Indeed, Creaner was an early spotter and namer of the underlying forces of which he still speaks. Back at the turn of millennium he had identified COTS (Commodity Off-The-Shelf) hardware as key to the progress of the OSS/BSS market. Essentially COTS was the ‘white box’ of its day, and as today with NFV, there were two advantages - reduced costs and a greater degree of compatibility between the programs that ran on them. And there was agility.
That meant the COTS approach was also disruptive to the incumbent OSS BSS suppliers who rather liked locking their customers up in proprietary systems. Always the way.
Then as now, Creaner says he’s less interested in the minor battles around the underlying virtualisation architectures - which is better than which etc - and much more interested in where all that virtualisation takes the telco industry as a whole.. When everything is virtualized and completely plastic, elastic and hypercharged by ever-more powerful underlying silicon, what does that mean for the telco and the various business models which rely on it?
We know what the drivers for virtualisation and software driven networks are. They are our old favourites: reduced costs and greater agility. This, with only slight changes in the language used to describe it, has been the case for at least 20 years.
Martin and I remembered that even today’s poster-child, ‘microservices’, had an echo. Back around the turn of the century, microservices were the elements that could be assigned to a telephone package as a new contract was being assigned a customer - things like call answering. “So essentially the same as now,” says Martin.
Fast forward to the introduction of NFV in the mid 20 teens.
“With NFV, the vendors were thinking of the telco as a model where they had the expertise and could pull together all the software piece parts and generate a much more efficient telco.
“But in my view it’s actually moving in a totally different direction,” says Creaner. “With Google’s announcement of Anthos for the telecoms industry, it’s actually saying ‘we have a brilliant cloud and we’re now going to turn the full weight and power of that cloud towards the telco world’ - and by the way they’re also going to bring in their edge cloud which, in my view, is Google’s strategy to get adoption of their edge.”
Google won’t be alone of course. All the big cloud players will be offering their own versions of this approach. Even the telcos’ traditional vendors will be offering full cloud solutions in the long run.

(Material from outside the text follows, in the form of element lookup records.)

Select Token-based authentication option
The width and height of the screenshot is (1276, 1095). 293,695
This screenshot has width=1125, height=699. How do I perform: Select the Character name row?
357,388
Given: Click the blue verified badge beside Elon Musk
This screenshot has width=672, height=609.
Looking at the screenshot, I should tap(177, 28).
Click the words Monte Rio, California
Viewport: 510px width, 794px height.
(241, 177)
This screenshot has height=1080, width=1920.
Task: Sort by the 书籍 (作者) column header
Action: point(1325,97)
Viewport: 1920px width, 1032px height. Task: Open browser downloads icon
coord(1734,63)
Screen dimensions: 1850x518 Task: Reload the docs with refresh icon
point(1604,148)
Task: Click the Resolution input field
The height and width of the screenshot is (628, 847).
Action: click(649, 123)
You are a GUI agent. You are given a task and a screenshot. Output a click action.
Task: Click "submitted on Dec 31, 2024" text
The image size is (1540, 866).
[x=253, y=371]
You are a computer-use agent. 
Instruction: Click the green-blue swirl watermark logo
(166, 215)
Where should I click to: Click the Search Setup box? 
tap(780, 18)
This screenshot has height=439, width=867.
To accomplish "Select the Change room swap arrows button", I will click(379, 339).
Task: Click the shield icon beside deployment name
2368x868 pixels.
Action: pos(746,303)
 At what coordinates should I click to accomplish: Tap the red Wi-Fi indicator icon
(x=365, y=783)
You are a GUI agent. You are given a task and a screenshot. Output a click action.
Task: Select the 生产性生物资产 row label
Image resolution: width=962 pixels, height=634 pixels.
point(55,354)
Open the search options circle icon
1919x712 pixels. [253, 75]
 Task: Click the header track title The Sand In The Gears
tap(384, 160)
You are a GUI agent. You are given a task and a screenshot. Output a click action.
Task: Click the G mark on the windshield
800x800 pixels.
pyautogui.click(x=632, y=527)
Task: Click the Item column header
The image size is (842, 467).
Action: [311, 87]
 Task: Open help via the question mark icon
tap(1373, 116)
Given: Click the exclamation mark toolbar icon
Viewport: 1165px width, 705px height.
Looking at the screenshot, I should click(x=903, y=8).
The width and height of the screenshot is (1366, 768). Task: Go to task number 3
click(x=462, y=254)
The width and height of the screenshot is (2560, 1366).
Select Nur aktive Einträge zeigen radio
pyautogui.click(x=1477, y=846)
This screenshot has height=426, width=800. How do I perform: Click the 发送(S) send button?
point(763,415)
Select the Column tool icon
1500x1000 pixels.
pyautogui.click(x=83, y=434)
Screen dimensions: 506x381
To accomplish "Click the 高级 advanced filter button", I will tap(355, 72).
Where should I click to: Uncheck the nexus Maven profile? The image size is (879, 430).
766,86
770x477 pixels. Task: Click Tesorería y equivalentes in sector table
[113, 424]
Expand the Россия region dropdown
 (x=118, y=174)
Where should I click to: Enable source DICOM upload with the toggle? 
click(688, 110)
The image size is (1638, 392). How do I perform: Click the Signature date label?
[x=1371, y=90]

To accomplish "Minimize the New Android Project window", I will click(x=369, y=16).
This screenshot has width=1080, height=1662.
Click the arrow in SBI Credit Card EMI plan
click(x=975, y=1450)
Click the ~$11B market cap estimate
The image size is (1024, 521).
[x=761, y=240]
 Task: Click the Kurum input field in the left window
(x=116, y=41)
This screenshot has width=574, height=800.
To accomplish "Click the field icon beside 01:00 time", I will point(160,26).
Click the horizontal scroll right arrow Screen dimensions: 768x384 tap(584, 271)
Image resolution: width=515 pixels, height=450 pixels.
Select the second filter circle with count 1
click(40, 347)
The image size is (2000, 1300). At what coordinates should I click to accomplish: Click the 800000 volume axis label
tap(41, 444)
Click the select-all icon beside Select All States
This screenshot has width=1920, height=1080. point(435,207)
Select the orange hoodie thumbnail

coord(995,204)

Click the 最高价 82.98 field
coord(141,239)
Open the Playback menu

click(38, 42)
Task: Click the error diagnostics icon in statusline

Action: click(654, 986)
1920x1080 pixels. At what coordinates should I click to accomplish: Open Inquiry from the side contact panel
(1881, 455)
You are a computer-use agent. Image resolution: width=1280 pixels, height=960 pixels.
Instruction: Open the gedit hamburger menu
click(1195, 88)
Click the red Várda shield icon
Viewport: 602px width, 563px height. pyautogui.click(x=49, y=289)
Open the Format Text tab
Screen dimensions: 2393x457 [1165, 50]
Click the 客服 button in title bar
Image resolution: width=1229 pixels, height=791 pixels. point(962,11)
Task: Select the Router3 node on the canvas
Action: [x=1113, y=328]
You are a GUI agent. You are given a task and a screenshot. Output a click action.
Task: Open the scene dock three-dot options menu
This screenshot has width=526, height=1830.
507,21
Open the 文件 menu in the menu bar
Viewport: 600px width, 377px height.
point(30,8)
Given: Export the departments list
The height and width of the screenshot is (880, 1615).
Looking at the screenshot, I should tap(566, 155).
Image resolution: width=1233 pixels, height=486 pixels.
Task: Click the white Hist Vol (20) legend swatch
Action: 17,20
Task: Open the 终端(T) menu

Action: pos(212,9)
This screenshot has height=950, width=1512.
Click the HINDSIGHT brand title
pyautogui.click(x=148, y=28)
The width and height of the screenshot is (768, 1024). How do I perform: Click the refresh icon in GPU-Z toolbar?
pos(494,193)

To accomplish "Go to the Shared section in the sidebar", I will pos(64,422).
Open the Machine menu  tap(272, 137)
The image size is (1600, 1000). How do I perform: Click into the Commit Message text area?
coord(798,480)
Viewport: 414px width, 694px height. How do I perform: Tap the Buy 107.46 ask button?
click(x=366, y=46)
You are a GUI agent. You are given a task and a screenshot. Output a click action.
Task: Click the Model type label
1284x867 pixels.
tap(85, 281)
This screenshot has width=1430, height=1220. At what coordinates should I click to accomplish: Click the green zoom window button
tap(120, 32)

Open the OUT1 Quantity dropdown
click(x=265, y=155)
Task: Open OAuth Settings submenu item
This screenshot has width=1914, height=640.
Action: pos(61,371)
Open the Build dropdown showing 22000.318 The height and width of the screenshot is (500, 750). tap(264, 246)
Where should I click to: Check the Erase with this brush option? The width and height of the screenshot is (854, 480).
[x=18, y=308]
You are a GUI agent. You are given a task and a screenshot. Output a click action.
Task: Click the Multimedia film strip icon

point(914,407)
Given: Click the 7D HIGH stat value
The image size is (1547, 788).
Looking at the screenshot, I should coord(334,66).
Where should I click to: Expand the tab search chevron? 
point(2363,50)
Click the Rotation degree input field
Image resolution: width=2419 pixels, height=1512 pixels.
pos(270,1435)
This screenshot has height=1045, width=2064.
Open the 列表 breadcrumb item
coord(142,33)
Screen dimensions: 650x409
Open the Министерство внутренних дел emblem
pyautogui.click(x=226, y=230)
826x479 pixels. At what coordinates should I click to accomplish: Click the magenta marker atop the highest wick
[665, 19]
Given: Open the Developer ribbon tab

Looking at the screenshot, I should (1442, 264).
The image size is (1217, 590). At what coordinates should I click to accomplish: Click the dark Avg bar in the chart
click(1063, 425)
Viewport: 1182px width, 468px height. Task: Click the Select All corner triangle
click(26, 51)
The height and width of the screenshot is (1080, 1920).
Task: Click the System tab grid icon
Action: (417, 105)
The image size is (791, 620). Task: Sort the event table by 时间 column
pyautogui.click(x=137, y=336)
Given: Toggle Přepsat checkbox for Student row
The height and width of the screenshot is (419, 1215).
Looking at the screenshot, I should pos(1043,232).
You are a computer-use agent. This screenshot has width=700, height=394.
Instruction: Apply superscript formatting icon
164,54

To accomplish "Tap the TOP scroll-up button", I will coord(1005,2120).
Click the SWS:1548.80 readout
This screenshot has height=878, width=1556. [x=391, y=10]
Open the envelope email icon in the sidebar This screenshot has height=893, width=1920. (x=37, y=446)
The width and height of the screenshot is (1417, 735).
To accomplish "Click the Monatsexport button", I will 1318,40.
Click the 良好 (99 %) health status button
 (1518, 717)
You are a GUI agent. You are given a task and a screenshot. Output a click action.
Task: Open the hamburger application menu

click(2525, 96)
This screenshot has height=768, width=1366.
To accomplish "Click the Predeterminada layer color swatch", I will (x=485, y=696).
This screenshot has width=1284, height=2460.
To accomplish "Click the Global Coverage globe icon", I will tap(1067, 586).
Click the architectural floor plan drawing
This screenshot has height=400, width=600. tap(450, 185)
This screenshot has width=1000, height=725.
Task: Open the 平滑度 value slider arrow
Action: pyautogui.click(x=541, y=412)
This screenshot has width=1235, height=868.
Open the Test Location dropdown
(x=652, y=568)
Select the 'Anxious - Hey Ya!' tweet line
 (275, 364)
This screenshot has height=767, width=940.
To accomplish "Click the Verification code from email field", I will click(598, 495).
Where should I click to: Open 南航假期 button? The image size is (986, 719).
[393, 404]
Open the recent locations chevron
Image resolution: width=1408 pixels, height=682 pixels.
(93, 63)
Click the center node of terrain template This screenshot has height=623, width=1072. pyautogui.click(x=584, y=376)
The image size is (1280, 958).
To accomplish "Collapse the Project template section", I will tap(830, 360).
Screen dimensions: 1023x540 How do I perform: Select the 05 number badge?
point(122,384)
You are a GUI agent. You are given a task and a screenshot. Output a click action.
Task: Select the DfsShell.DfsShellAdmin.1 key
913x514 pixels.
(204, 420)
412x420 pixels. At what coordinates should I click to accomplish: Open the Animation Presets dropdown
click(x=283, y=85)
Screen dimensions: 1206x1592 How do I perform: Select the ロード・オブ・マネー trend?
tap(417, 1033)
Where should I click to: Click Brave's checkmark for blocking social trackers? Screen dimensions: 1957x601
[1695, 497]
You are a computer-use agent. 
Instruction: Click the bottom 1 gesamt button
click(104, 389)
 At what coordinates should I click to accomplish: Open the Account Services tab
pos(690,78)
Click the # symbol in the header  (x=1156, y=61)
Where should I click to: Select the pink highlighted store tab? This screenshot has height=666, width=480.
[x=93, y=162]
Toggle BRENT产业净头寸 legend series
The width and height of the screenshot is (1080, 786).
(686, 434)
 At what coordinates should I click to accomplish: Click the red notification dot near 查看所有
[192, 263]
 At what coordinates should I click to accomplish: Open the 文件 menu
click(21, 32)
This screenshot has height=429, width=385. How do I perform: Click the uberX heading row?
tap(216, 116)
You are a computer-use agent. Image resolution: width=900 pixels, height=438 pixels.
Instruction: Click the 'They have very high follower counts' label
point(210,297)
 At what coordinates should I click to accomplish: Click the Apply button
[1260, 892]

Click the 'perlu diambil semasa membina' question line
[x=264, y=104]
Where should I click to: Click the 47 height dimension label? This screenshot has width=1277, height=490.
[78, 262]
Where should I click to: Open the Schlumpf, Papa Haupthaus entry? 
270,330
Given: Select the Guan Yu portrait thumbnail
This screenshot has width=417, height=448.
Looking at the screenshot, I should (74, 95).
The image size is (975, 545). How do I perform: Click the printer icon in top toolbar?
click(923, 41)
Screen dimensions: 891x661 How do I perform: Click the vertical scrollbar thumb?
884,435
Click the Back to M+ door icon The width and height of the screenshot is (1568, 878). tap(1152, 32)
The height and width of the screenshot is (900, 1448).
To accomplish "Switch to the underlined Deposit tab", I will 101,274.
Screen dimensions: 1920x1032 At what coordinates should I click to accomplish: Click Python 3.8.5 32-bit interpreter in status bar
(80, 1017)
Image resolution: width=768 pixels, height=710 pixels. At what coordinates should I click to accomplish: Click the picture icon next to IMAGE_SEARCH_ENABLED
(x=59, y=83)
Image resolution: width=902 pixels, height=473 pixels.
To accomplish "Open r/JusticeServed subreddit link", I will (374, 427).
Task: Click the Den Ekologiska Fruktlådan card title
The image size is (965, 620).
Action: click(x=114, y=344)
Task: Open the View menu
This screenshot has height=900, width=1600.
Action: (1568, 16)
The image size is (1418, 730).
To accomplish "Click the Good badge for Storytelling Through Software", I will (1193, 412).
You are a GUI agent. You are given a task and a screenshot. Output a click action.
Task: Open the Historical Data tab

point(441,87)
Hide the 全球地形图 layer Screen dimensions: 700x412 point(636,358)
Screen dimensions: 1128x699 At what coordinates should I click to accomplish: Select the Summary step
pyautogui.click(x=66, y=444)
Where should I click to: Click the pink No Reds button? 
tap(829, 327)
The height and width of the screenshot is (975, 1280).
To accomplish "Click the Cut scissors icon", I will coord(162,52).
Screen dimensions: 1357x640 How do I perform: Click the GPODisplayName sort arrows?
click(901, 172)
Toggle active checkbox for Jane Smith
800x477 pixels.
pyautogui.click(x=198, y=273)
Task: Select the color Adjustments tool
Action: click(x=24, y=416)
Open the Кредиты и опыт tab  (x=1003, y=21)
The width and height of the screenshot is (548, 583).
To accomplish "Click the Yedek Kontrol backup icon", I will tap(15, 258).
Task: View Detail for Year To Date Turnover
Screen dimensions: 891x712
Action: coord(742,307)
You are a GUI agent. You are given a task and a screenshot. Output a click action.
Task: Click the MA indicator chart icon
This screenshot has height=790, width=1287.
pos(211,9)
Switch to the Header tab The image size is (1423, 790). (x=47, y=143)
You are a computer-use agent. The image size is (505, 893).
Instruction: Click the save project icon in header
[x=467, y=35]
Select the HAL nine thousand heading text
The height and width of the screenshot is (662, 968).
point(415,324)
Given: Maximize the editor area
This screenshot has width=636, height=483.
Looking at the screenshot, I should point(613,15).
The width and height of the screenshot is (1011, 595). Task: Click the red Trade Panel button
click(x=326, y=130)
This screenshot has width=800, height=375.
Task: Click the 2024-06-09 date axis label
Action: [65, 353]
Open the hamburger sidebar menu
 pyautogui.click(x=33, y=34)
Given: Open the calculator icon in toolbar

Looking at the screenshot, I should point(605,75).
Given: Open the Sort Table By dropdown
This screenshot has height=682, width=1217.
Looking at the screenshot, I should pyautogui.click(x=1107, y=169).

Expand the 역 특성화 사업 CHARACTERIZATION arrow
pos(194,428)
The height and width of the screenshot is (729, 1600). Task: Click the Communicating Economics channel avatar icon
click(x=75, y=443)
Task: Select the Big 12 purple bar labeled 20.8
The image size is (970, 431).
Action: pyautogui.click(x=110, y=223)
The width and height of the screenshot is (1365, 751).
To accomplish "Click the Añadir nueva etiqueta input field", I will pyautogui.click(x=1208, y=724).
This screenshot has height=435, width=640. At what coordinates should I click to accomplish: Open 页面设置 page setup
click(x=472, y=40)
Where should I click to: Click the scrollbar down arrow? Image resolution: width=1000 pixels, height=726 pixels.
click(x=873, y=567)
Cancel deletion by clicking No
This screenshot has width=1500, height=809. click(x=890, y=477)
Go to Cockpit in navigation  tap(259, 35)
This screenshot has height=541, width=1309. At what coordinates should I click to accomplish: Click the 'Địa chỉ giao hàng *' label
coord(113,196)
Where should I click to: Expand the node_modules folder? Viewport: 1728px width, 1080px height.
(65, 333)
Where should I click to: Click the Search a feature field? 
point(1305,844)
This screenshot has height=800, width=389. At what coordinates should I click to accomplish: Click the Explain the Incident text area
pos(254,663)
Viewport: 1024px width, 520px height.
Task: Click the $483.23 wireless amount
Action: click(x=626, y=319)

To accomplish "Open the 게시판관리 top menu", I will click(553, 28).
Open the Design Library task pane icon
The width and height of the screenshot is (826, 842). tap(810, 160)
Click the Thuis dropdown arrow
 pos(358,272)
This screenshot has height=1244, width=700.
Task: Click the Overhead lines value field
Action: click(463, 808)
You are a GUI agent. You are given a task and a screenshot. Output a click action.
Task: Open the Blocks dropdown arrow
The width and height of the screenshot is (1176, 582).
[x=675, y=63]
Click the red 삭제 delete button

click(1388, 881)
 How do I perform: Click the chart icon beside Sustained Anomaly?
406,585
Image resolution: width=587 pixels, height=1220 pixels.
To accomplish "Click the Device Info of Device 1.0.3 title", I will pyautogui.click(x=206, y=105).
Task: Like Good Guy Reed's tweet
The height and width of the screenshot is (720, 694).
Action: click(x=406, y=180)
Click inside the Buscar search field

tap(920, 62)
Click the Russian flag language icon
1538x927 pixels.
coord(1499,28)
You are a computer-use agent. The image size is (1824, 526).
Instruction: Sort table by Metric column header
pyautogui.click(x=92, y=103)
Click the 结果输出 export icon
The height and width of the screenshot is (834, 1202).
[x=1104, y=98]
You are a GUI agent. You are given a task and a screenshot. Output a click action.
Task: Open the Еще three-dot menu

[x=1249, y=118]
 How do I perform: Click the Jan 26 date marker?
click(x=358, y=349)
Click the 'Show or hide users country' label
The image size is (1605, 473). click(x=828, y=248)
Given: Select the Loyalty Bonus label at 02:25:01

And all the capability could be assigned to the public cloud and even managed on the telco client’s behalf. Under that scenario the telco essentially becomes the owner of a RAN (or part owner of several shared RANs) and the owner of some spectrum and a customer base.
“At some stage, and relatively quickly, small telcos might say: ‘You know what? We’re just jumping on board that Google wagon and we’re going to forget about our core network. So now we are a spectrum owner, a transport network owner, most of which we’ll lease.“
Not forgetting, of course, the rise of the heterogeneous access network which will involve access from a variety of fixed networks, Wi-Fi and shared small cell networks.
At this point telecoms networks might have become so virtual that they exist only as temporary data trails over a vast and enormously complex multi-cloud.